# Gentle introduction to Ray datasets APIs

© 2019-2022, Anyscale. All Rights Reserved

### Learning objectives

In this introductory tutorial you will learn to:
 * create, transform, read, and save Ray datasets
 * use shards for parallel processing of large datasets
 * understand datapipelines and their merits
 * use `DatasetPipeline` for last-mile ML ingestion for distributed training
 * why use datasets and for what

### Overview

This is a brief and gentle introduction to Ray's native library `ray dataset`. As a native Ray library, built atop Ray, it allows you to exchange data among Ray tasks, actors, libraries, and applications. 

Ray Datasets, using distributed Apache Arrow, are designed to load and preprocess data for distributed ML training pipelines. Compared to other loading solutions, Datasets are more flexible (e.g., you can express higher-quality per-epoch global shuffles) and provides higher overall performance.

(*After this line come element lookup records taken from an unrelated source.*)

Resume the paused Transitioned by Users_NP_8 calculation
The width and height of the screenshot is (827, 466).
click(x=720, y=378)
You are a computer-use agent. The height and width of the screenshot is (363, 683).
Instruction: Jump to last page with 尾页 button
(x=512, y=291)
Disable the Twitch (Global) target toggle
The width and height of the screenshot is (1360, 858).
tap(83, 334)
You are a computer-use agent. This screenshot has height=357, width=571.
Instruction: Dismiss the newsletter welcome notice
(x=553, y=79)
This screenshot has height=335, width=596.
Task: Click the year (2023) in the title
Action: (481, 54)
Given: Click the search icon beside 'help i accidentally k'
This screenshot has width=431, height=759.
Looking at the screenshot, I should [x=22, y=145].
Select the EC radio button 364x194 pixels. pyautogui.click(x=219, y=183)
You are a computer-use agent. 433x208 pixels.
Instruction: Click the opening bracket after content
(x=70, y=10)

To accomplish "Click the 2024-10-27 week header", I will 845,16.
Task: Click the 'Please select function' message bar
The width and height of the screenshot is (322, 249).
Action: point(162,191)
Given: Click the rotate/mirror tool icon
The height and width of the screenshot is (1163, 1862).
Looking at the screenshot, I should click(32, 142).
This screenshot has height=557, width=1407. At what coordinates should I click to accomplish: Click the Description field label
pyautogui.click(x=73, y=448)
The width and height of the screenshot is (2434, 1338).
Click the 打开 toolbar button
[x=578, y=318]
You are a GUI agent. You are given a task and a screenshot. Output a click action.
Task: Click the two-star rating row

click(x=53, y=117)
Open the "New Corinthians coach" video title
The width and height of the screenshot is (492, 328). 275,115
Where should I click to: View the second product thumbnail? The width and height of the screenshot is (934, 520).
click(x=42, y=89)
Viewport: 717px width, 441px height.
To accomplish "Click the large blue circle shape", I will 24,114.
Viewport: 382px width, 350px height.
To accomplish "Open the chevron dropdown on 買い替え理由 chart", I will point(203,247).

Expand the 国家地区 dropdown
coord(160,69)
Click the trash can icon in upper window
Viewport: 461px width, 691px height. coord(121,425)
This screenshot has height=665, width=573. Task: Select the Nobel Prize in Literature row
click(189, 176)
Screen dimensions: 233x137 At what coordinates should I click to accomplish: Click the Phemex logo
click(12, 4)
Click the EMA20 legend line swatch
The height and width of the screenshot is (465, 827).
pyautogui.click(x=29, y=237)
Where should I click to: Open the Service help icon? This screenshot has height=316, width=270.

Additionally, Ray datasets provides standard transformations like `map`, `filter`, and `partition`. Ray datasets is *not* a replacement for a full-fledged data processing library for EDA, ETL or a subsitute for Apache Spark or Dask or Pandas DataFrames. Its primary objective is the last-mile rudimentary distributed data preprocessing and data ingestion for ML training.

Supporting myriad [file formats and data sources](https://docs.ray.io/en/latest/data/dataset.html#datasource-compatibility), you can read from and write to local FS and cloud storage.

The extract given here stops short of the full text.